§ **Activity**:
Continue the personal review of 2020 below, starting right after its last sentence.

§ **Reading passage**:
PERSONAL REVIEW OF 2020 - SECOND, THE BAD NEWS...
30/12/2020
It is a process that I am not sure if I have fully processed. Three months into Coronavirus lockdown and I found myself in hospital. It was sudden. A painful night between June 3rd and 4th I had put down to heart burn and a very bad choice of film in the family’s Movie A Night In Lockdown. Blame the boredom of Queen Of The Desert.
It was not funny though. What I thought was heartburn was excruciatingly painful. A night of no sleep whatever and Janice had me off to the doctor who sent me to A & E. This was an A & E with seats X-ed out. Social distant queues to get into wards. 24 hours of tests and I was now in a side ward having antibiotics pumped through and the mention of a gallbladder removal, maybe the first gallbladder operation since theatre started opening up again. That was the blessing.
It was a short sharp shock of a process. Yet so much of the year was tied up in those days.
The afternoon before my gallbladder started giving me pain we had sat through the online funeral of our dearest friend Lucia Quinney Mee. Lucia was a gifted and inspirational young woman who left us just a few days before her 21st birthday. Here and her sister Alice were soul mates with our girls. The first half of our year was praying and being touch with Lucia's family. She had had her fourth liver transplant in the last hours of 2019 and we were aware that recovery could be long.
Janice and Jasmine had gotten in to Kings Hospital to see her at the end of February and I read her dad David’s diaries from the ICU like daily devotions. Lucia and her family were in prime location to watch Covid-19 take hold. Being the Quinney Mees we sensed them being a vital quiet contribution to that community at a crucial time.
By mid May we sensed that all was not well and were devastated when Lucia made the brave move to not put her weary body through any more. Our grief was only more acute by the distance and not being able to be with them all and that there was no funeral in Ballycastle. Without doubt when we look back at 2020 it will be Lucia and not Coronavirus that will hold our memory. We continue to grieve.
It was Lucia’s father David that I looked to in my own early fears in A & E. His advice about befriending the doctors and nurses and letting them hunt for me was my mantra all the way through.
There was more. In my first few hours in A & E, as I struggled to stay awake, a text came in from Fr Martin Magill to tell me that our friend Glenn Jordan had passed away. Glenn was younger than me and much fitter. This was a stunning shock. Glenn was a founding member of the 4 Corners Festival and a week before lockdown we had chatted in the street about a coffee after all this was over. Every time I hear the new Springsteen album or watch Leeds United in the Premiership…
As I sat there I realised that as I suffered through the night in pain, Glenn was dying suddenly in bed. I thought about Glenn’s family now devastated in grief. Mine were worried at home unable to visit but they knew I was in good hands with a solution imminent.

§ **Information shown**:
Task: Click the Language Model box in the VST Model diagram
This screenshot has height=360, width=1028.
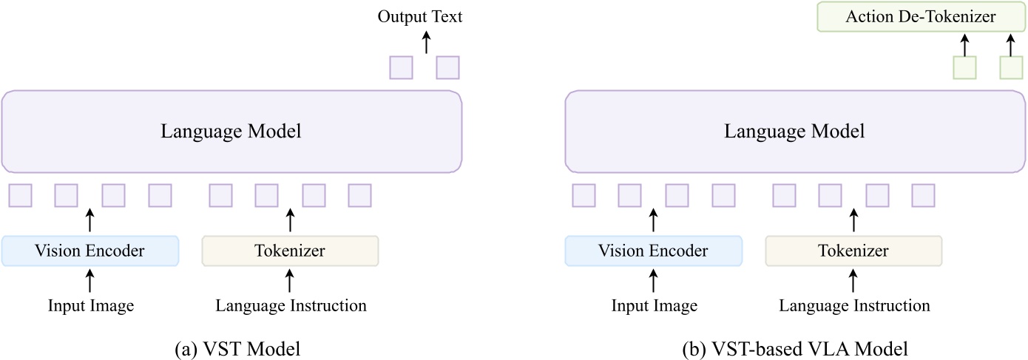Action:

...

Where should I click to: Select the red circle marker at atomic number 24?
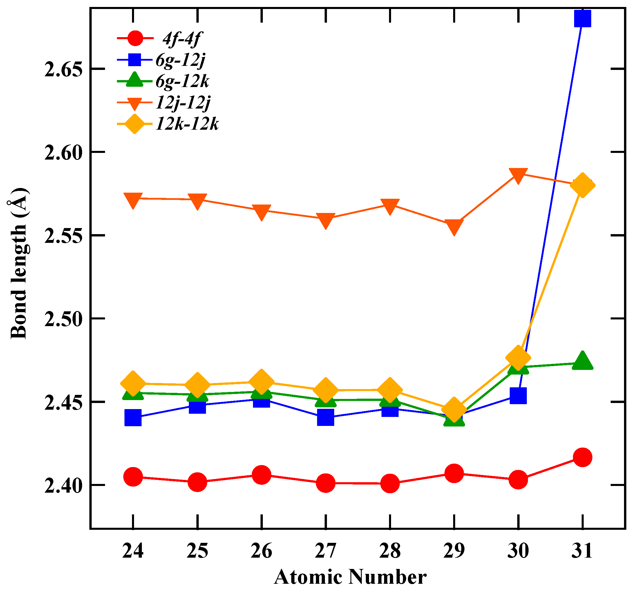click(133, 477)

--

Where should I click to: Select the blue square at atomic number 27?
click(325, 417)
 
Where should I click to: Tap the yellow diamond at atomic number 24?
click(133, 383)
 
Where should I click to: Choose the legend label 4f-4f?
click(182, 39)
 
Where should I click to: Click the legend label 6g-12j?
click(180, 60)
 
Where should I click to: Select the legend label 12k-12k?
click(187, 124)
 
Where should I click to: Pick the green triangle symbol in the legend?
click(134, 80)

§ **Result for this task**:
Glenn’s death in June was followed later in the year by Jay Swartzendruber and Derek Hall’s. Both were younger still. Snuffed out suddenly. Jay was a musical loving buddy and Derek and I had worked on various TEAR Fund campaigns. We schemed to bring the Kingdom and laughed a lot as we did. Never mind Coronavirus, 2020 was a bleak year even without it. My own mortality started having conversations with me.
In those few days in hospital I feel I got a snap shot of the medical challenges of 2020. Watching the extra vigilance, commitments and compassion of the staff. Seeing long term patients struggle without the visits of loved ones. One man in my ward had to make a tough decision as to whether to go to a side ward so that he would be isolated enough to see his wife once a week or forsake seeing his wife to have the every day company of the ward.
For me there was added stress in my awareness of the virus. I knew there was an added risk to having the operation. Tougher was that isolation from family. I had a minor operation in 2019 and Janice was the rock before it and right there after the operation to see me out of it. This time it was a solo run and dependence on face time, phone calls, texts and social media. All such communications of course found a little more respect in 2020.
I believe that the sickness and grief is where Coronavirus hit us hardest. What are always tough times in life suddenly were made even tougher. Not being able to be beside loved ones in their sickness or even as they pass away and not having support there as you grieve loved ones. That is the real hurt of this virus.
Into such I have attempted to suggest one word. Emmanuel. Praying for friends and Fitzroy that they would know in those moments when isolated kept people apart a God who is always there. Emmanuel - God with us. And with those we loved and love.